Répression… et riposte
Si le mouvement continue de se développer, le gouvernement poursuit de son côté sa politique répressive en tentant pas tous les moyens d’éviter que de nouvelles facs entrent dans des dynamiques d’occupation et de blocage. Lundi 9 avril, à Nanterre, le président de l’université, Jean-François Balaudé, a demandé l’intervention des forces de répression pour empêcher une AG de se tenir. Résultats des courses : un étudiant à l’hôpital, sept en garde à vue, dont trois qui sont déférés au parquet pour « dégradations » et « violences contre les forces de l’ordre ». À Lille, les CRS gardent les portes des centres d’examens, tandis qu’à Montpellier, la BAC et les CRS cassent les manifestations. 50 ans après l’expulsion des étudiantsE de la Sorbonne le 3 mai 1968, les CRS sont à nouveau rentrés en Sorbonne pour sortir par la force à peu près autant de jeunes qui réclamaient simplement de faire une assemblée générale contre la sélection.
Face à cette escalade répressive, qui s’exprime aussi dans les appels répétés de Georges Haddad, président de l’université Paris 1, à expulser Tolbiac, la réponse des étudiantEs a souvent été tout simplement d’exprimer leur solidarité et de durcir le rapport de forces : après la garde à vue des sept étudiants nanterrois, une AG de 700 personnes est venue réclamer leur libération devant le commissariat. À Tolbiac, lors de la menace d’évacuation mercredi 11 avril, en seulement une heure, près d’un millier de soutiens sont venus appuyer la Commune libre de Tolbiac ; cheminotEs, habitantEs du quartier et enseignantEs se sont rassemblés pour dire aux CRS : « No pasaran ! »
L’enjeu des partiels
Alors que les vacances ont commencé dans certaines universités et que les partiels approchent, rien ne semble pouvoir réellement arrêter le mouvement contre la sélection. Dans de nombreux centres universitaires, les enseignantEs aident les étudiantEs à bloquer les centres d’examens et/ou à obtenir des aménagements pour les partiels. C’est le dernier verrou sur lequel compte Macron pour forcer les étudiantEs à rester dans leurs salles de cours. « Il n’y aura pas de diplômes en chocolat » a-t-il ainsi annoncé sur TF1 face à Jean-Pierre Pernaut, espérant que la pression des partiels suffirait pour éteindre l’incendie. Mais dans de nombreuses universités, les enseignantEs ont tout simplement refusé d’organiser les partiels.

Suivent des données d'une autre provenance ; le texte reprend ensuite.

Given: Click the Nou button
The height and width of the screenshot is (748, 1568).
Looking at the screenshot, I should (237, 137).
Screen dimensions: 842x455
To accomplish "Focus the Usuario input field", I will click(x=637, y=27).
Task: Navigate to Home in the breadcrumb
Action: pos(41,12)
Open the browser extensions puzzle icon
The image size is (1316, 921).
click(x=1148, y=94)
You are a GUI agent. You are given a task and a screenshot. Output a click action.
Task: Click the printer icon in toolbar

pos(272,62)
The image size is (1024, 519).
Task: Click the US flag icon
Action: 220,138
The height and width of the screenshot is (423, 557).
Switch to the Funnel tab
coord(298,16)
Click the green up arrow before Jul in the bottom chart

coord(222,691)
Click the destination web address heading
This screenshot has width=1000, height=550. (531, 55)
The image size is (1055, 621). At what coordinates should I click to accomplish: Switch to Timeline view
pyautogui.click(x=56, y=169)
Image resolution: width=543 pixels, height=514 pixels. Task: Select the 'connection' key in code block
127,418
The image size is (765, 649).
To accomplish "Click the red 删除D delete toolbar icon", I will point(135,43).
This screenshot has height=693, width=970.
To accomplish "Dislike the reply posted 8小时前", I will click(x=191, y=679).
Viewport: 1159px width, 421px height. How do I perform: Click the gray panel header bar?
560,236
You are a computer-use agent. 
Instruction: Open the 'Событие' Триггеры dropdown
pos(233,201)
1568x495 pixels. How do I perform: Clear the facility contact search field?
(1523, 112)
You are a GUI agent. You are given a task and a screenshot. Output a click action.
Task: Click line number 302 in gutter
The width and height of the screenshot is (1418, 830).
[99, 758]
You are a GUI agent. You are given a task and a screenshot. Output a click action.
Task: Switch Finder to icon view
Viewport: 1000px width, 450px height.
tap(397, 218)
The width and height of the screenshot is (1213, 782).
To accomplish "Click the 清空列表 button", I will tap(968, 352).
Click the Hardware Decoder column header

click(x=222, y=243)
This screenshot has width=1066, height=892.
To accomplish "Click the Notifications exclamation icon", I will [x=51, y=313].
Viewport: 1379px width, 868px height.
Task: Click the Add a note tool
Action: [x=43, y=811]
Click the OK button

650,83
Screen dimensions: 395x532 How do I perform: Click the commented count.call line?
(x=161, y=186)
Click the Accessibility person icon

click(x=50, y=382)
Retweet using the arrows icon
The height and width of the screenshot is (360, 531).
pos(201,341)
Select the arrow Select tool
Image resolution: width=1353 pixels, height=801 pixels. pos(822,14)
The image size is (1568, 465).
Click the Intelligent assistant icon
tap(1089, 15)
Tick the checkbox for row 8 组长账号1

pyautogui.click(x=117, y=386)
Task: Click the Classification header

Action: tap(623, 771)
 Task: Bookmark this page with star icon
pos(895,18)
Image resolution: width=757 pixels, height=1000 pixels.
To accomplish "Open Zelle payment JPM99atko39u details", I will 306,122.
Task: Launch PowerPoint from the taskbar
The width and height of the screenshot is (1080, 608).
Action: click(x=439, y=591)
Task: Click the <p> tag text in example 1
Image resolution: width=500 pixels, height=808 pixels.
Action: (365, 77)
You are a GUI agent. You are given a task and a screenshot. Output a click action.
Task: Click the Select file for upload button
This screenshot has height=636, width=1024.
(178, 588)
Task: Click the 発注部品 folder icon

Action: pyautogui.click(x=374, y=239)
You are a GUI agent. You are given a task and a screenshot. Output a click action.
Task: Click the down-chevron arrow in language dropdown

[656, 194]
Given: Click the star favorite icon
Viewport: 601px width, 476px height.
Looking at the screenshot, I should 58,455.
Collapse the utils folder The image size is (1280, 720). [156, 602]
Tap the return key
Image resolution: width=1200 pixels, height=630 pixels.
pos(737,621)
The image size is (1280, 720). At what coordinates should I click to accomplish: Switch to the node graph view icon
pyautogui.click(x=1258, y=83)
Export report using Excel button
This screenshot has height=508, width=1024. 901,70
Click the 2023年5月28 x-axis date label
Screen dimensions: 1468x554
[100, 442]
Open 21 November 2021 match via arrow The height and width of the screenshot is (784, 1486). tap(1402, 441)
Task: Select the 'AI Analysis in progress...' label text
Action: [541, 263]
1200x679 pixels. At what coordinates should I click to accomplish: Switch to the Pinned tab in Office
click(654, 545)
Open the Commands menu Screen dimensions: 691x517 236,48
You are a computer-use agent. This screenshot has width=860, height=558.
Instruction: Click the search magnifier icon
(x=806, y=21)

Le mouvement étudiant a perdu contre la LRU ; il a perdu contre les retraites et la loi travail. Mais jamais la sélection n’a réussi à être imposée à l’université. Que ce soit en avril 1968, à l’initiative d’Alain Peyrefitte ou à l’automne 1986, avec la loi Devaquet, le mouvement étudiant a toujours réussi à défendre l’acquis selon lequel que toutE bachelierE pouvait entrer à l’université. Aujourd’hui, cette conquête est remise en cause et une mobilisation d’ampleur nationale est en train de voir le jour. Pour la faire gagner, il ne manque plus que la volonté d’agir ensemble selon un même plan de bataille. C’est ce que Macron craint, à nous de le mettre en œuvre.